▶ [INSTRUCTIONS FOR THE TASK] When you reach the line containing "You are a GUI" in the records below, start copying exactly, and stop once you have copied the line containing "Screen dimensions: 306x497".

================

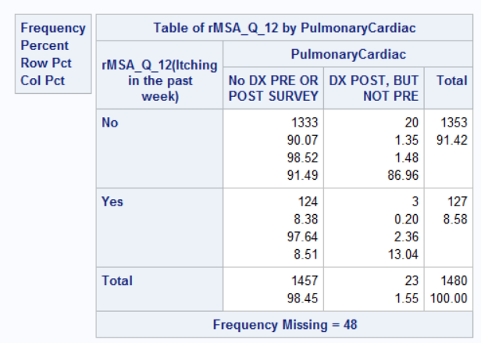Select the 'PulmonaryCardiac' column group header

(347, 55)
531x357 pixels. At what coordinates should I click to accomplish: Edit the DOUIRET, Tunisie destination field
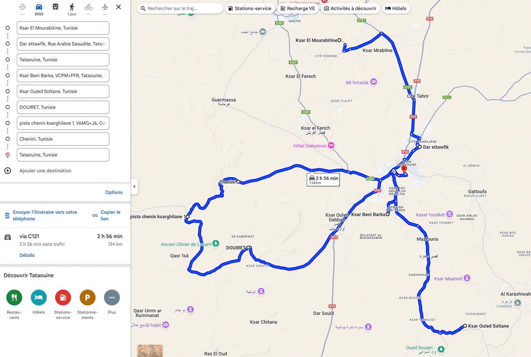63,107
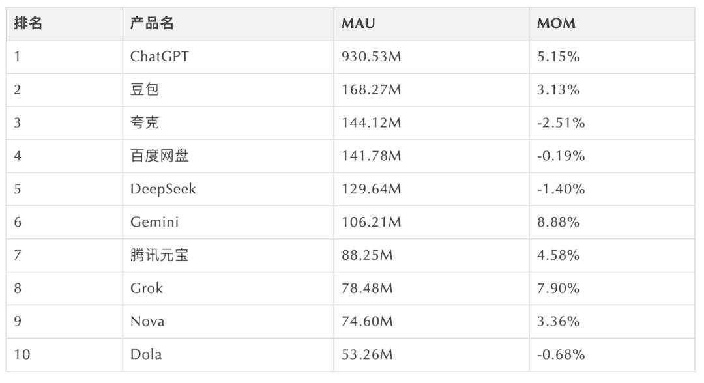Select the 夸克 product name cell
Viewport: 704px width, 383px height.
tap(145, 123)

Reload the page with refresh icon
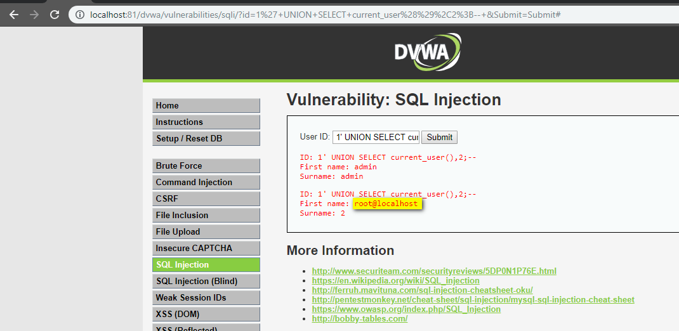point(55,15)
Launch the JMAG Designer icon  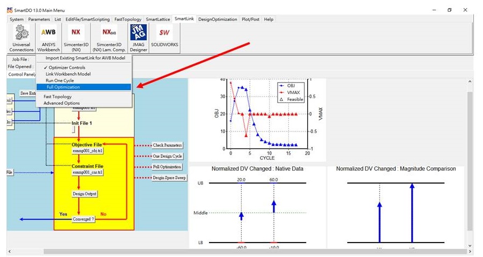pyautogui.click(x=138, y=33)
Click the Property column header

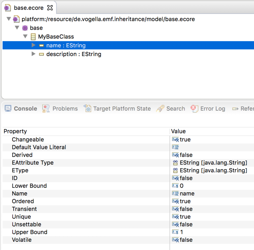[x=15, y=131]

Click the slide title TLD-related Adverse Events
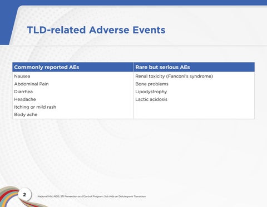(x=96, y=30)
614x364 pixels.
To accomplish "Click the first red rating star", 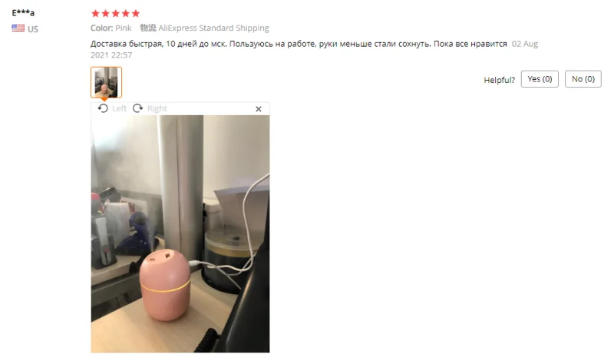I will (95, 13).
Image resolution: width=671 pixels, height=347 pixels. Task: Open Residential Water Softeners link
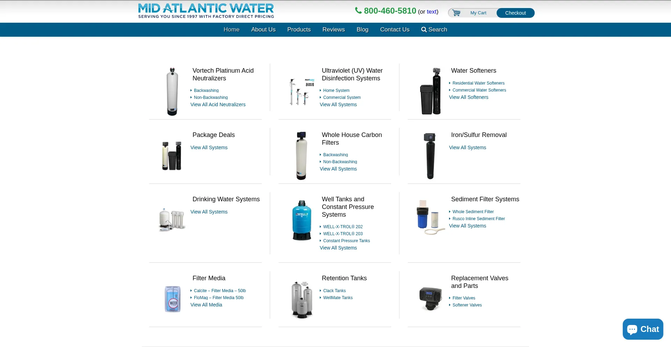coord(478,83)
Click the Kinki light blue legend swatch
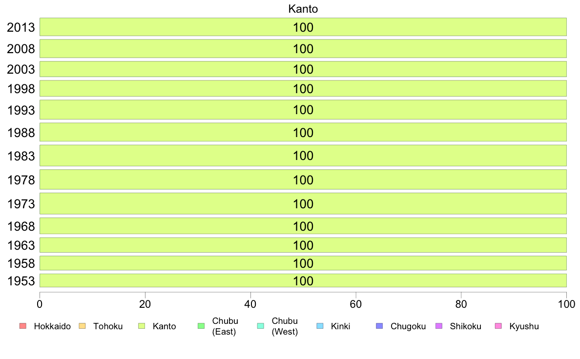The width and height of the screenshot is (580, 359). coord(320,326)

================

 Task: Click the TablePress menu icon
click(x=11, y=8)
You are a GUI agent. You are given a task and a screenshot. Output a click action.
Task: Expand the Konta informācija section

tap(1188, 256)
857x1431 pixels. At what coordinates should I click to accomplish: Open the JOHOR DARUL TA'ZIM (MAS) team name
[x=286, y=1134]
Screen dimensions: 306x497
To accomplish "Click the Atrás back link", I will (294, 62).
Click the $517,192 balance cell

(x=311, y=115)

================

▶ [WRITTEN SOLUTION]
You are a GUI agent. You are given a task and a screenshot. Output a click action.
Task: Expand the Konta informācija section

tap(1188, 256)
857x1431 pixels. At what coordinates should I click to accomplish: Open the JOHOR DARUL TA'ZIM (MAS) team name
[x=286, y=1134]
Screen dimensions: 306x497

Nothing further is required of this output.